4 Financial decisions you should make today before turning 30
Before turning 30, you should make certain financial decisions as early as possible for a stress-free future where financial contingencies are a far cry.
So what are those decisions? Here’s a list of 4 basic decisions that are almost universally applicable, so let’s take a look.
1. Ensure Yourself – There is no specific age for taking out an insurance policy and the earlier you start the better.
By the age of 30, you are probably one of the contributors to the family income if you are in the joint family system or the main breadwinner in your nuclear family.
Even though your spouse earns, there will be financial loss in case of any unfortunate event.
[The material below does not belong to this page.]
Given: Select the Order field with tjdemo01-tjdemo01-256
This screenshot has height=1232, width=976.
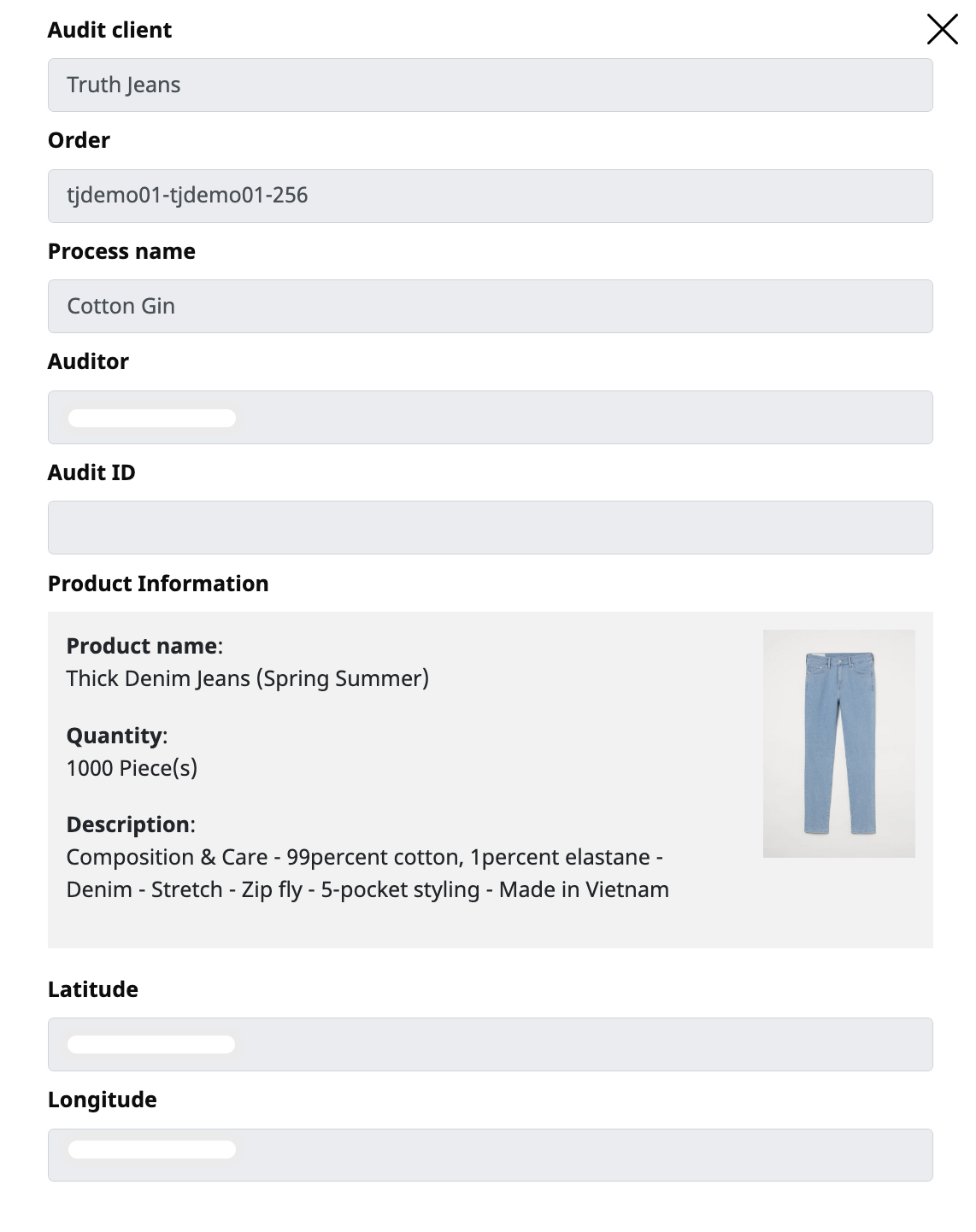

Insuring is always the best answer for income protection and buying a term plan with considerable coverage is also affordable.
2. Plan for Retirement – Retirement is the last thing you think of when you just hit the 30-year age mark. The whole life ahead seems too short to accomplish all you desire and the thought of retirement leaves a sour taste in the mouth.
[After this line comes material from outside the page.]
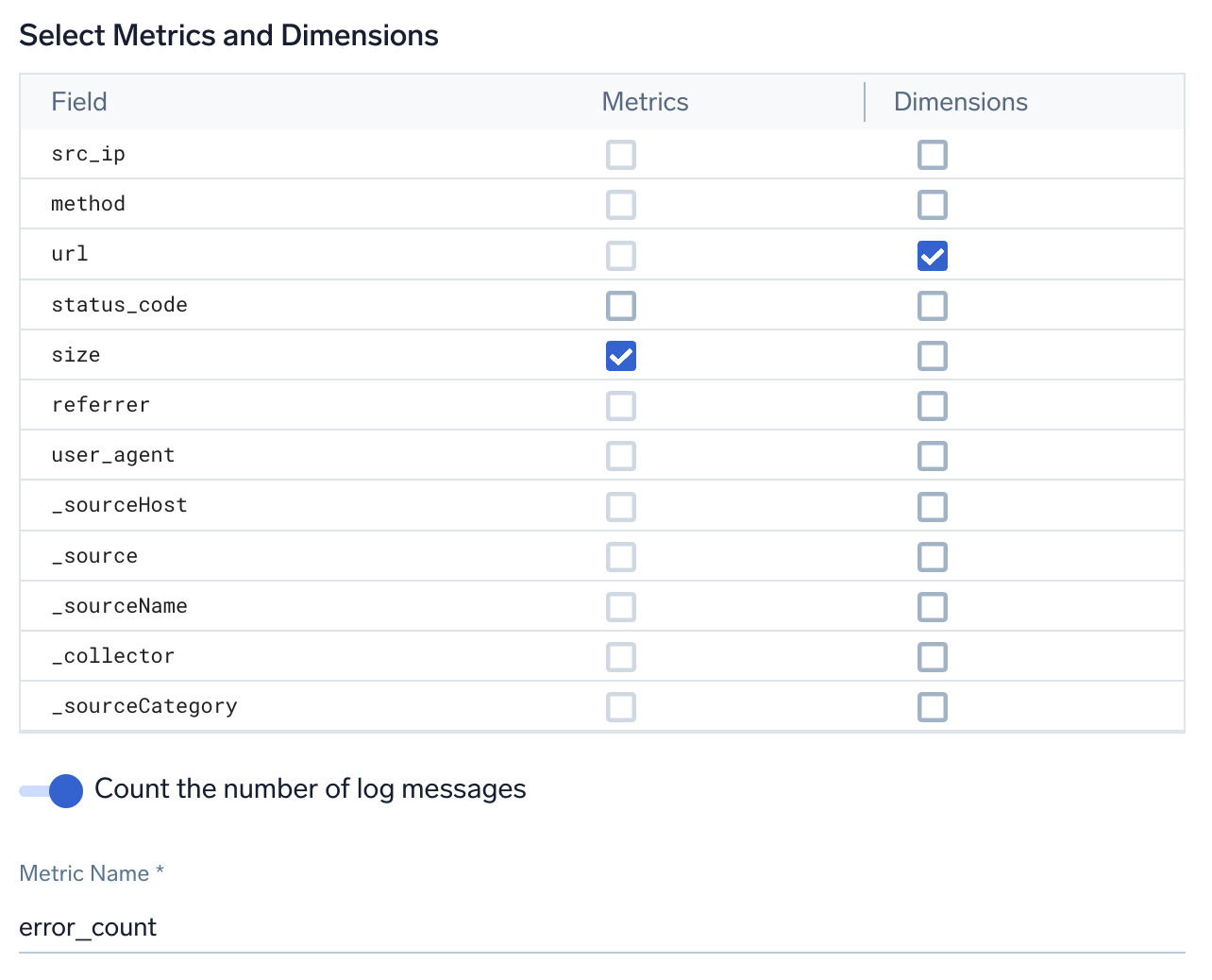Image resolution: width=1212 pixels, height=980 pixels.
Task: Uncheck the url Dimensions checkbox
Action: [x=932, y=256]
But planning early is the key to a comfortable retired life. Post 40 when the majority of people plan for their retirement, the accumulated corpus falls short because of other liabilities.
So open a PPF Account and start saving a little amount every month. Let compounding do its magic and you won’t have to worry about your retirement corpus.
3. Health is Wealth – Moving on from life insurance, can health insurance be left far behind? In the year 2012, the insurance sector reported a surge in insurance claims to 47% as compared to 15.8% in 2004 and that too in the age group of 26-35 years.
Yes, though you are turning 30, the modern lifestyle has given rise to newer diseases that do not consider age while attacking the individual. So don’t be foolish and invest in a health plan probably a family floater one to cover the entire family.
If affordability is a factor, you can start low and then add a top-up plan with your base plan for complete protection.
4) Buy a SIP (Systematic Investment Plan) – Mutual funds have become attractive with the diversification they provide and with a positive trend observed in the stock market, investing in a SIP of any good performing mutual fund house is the next best decision you should make.
Starting early gives the benefit of compounding returns where the money grows exponentially over the years.
So when you need funds for your child’s future or for buying a house or for that much-awaited Europe trip, you won’t have to look anywhere else.
Investing in multiple SIPs is ideal taking into account the quantum of savings.